> Brief:
For every line in the material, output its text exactly and exclude any image it holds.

> Data for the task:
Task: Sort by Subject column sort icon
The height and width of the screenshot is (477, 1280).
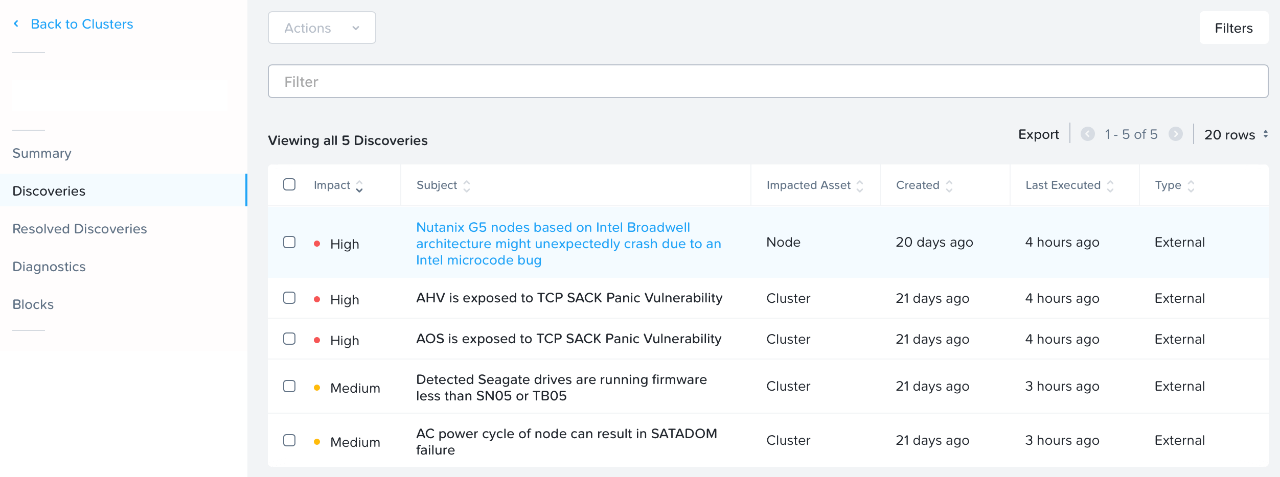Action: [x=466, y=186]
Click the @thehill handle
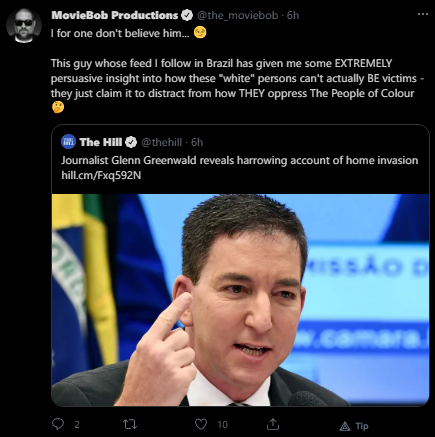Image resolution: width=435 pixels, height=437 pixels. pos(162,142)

> Output below:
Task: Sort by Subject column sort icon
The height and width of the screenshot is (477, 1280).
Action: [x=466, y=186]
Click the @thehill handle
Image resolution: width=435 pixels, height=437 pixels. pos(162,142)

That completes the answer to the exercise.